- Published on
The Power of Scale for Parameter-Efficient Prompt Tuning
Summary
This paper proposes prompt-tuning, learning a set of soft-prompts in the latent space instead of using natural language.
Approach
Comparison of prompt-tuning vs traditional model-tuning
Model tuning ends up creating different versions of the model specialized for each task, while prompt-tuning maintains one base model and only learns the task specialized prompts.
The authors examine prompt-tuning by transforming a T5 model into a language model (instead of the original reconstruction task).
Prompt initialization strategies
- Random initialization
- Use pre-trained vocabulary
- (For classification) Use pre-trained vocabulary to encode the classification targets.
Domain shift
- The authors argue that because prompt-tuning does not modify the generalist weights of the language model but rather modify the representation of the input to be task specific, prompt-tuning may be more resilient to domain shift.
- This is tested by training/testing on OOD dataset groups.
Ensembling
- Prompt-tuning can be a cheap alternative for ensembling.

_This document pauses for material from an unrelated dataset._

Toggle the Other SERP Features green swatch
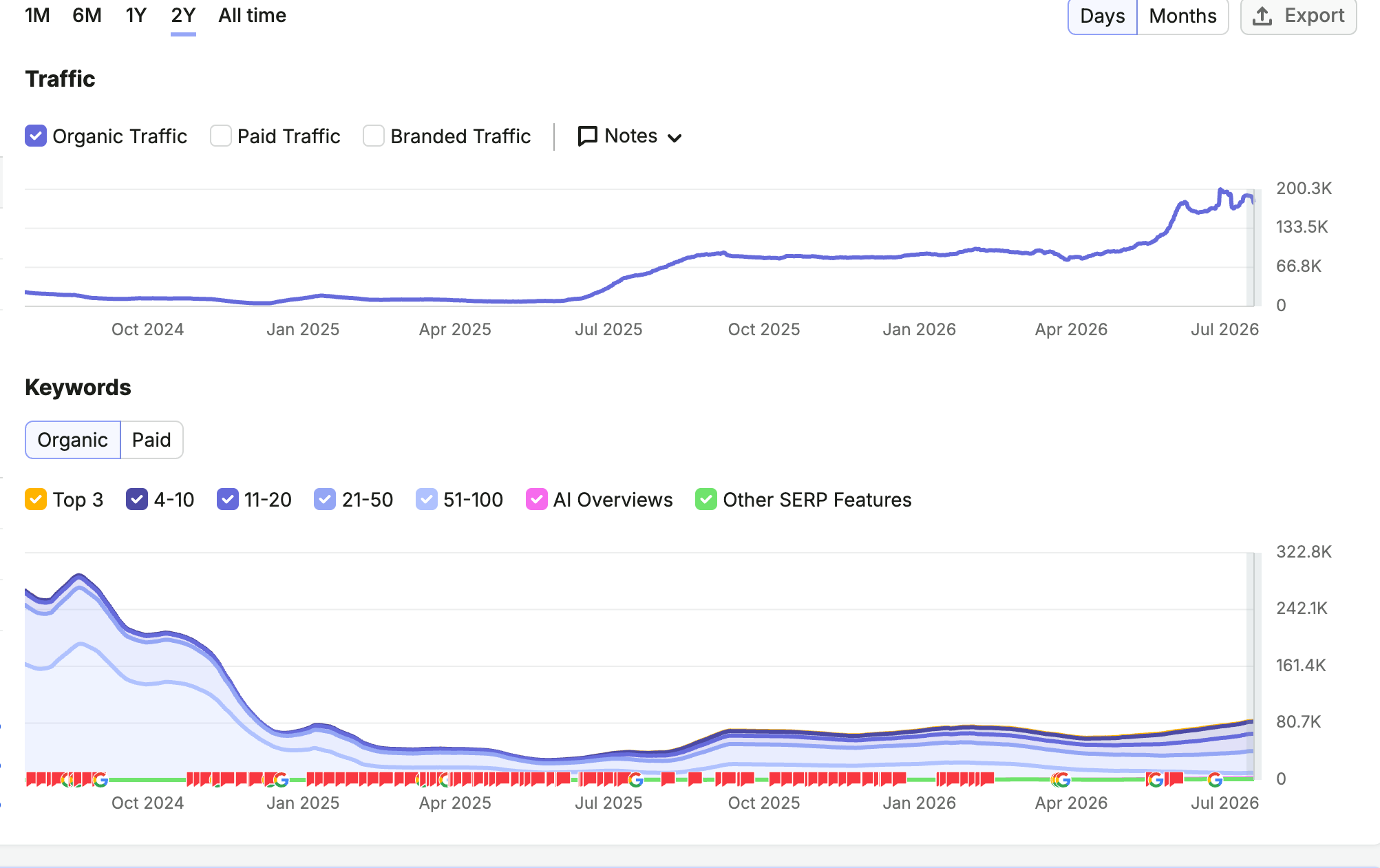Image resolution: width=1380 pixels, height=868 pixels. point(706,499)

- By learning sets of prompt tokens, one can simply construct a batch of inputs with each prompt and compute the output in one forward pass
Findings
- Prompt tuning becomes more comparable to model-tuning as model size increases
- Prompt tuning does show more resilience to domain shift compared to model fine-tuning.

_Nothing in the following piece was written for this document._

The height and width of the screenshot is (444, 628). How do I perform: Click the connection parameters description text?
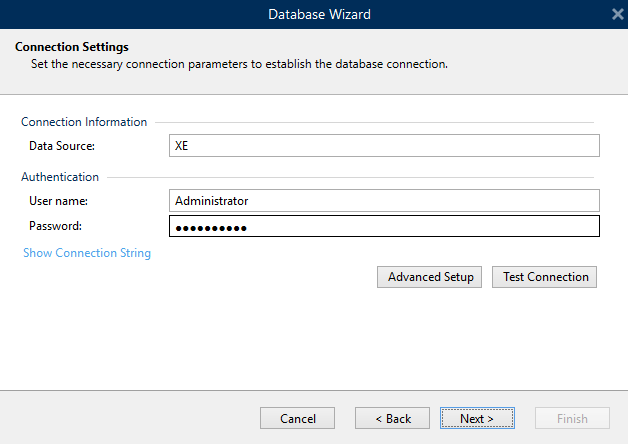239,64
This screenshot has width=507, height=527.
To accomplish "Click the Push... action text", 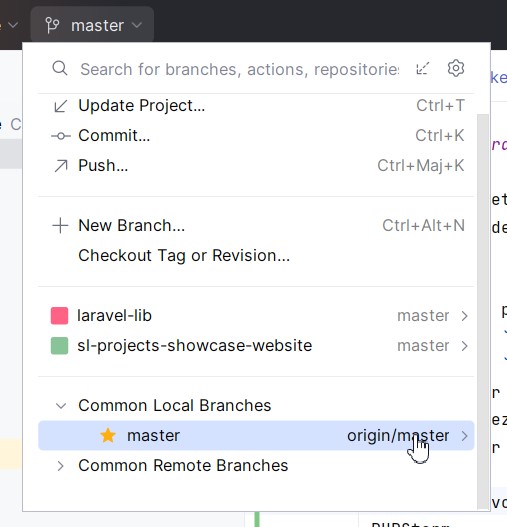I will click(103, 166).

- The learned prompts end up in a semantically meaningful position in the model's vocab space.
- The nearest neighbors of each learned prompt often form a coherent cluster.
- When encoding the classification target, the final prompt still shows similarity to the encoded target values.
- This also shows better performance over single-prompt tuning.
- The ensemble approach yields better performance than single-prompt settings.